Collegedale's Maria Mendez travels there often to help women and children in need, and will be at the local Imagination Station pavilion May 14 and 21 from 6-9 p.m. accepting donations of clothing, school supplies, book bags, toys and shoes to take on her next trip this June.
"Eight thousand, five hundred newly orphaned children in Ciudad Juarez, Mexico, just across from El Paso, Texas, have suffered terrible loss of their parents and homes and hope as a result of the drug war," said Mendez. "We would like people to help us collect items to take to them. I pray that people will want to come and help. I want to bring attention to what is going on. I want somebody to do something to help them."
Her friend Marion Merchant and granddaughters Jasmine and Gracie, who are both fifth-grade students at Spalding Elementary School in Collegedale, join her on her annual trips.
Mendez said she went to live near Ciudad Juarez for 16 months from 2005-2006 in order to feed children and distribute school supplies on a regular basis. She also visited the city in 2002 and 2003 to help people.

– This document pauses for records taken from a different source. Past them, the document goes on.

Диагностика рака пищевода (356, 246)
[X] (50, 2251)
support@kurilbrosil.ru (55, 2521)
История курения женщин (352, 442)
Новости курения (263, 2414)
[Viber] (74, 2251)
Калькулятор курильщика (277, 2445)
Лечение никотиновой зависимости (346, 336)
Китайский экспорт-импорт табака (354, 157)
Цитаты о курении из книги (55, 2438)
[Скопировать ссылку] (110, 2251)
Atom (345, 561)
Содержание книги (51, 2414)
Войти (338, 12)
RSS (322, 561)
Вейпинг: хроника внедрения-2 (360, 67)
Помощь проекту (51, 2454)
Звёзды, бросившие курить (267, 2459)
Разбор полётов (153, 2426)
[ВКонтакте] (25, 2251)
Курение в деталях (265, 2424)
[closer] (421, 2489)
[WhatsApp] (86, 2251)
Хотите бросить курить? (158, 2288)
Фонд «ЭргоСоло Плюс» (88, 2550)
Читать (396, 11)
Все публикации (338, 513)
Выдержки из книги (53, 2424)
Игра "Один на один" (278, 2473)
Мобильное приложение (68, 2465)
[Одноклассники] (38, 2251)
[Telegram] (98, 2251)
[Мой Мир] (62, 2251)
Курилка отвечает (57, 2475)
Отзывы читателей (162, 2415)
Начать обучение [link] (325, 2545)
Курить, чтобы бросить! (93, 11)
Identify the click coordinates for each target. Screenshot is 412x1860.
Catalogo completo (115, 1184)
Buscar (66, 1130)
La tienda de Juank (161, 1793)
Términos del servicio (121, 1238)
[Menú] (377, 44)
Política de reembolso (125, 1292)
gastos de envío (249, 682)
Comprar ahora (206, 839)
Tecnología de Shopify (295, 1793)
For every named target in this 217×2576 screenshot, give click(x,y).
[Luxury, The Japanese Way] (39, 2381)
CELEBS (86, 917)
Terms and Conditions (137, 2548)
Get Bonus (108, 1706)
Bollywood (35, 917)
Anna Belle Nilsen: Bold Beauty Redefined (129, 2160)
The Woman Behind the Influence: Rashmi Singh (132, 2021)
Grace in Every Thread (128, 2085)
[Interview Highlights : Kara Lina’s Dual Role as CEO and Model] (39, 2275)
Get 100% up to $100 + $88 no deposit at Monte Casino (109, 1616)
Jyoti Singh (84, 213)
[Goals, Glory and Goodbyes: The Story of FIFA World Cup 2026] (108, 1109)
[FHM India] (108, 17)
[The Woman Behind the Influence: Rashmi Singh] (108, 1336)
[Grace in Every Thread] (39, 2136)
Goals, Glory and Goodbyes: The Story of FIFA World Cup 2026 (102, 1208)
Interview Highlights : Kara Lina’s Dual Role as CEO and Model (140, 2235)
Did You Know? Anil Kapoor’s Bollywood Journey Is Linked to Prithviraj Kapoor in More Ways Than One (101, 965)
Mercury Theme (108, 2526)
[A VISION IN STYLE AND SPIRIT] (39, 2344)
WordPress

"The children have no coats in winter," said Mendez, who is in the midst of packing 40 boxes of donations to take to the town's people. "The children use shopping bags to go to school instead of book bags. I've given out shampoo, soap, clothes and book bags. The children have no heat and no running water. Ladies are living in raggedy clothes and asking their neighbors for food."
She said a group of youth is trying to help her organize a food bank for Ciudad Juarez.
"Juarez is across from El Paso with all this luxury, and on the other side people are hungry," said Mendez.
She said she helped one girl with dark skin by giving her soap and shampoo. Later that day, when the same girl came up to her and thanked her for the items, Mendez said she could not believe it was her because the girl's skin was actually pale when washed.
"I am blessed to have a job, food and clothes, and I want to spend time helping people in need," said Mendez. "Volunteers receive hugs and kisses from the people of Juarez for helping them."
She said people live primitively, with sheets or plastic bags covering doorways and a hole in the ground serving as a toilet. She said diapers are hard to come by for parents. In fact, sometimes families wash out diapers, hang them up to dry and reuse them.
"You see the children wandering around," said Mendez. "We need programs to get the Juarez orphans off the street and to take them to school. The people there need to be able to make money for their families. We take the Bible and literature to them."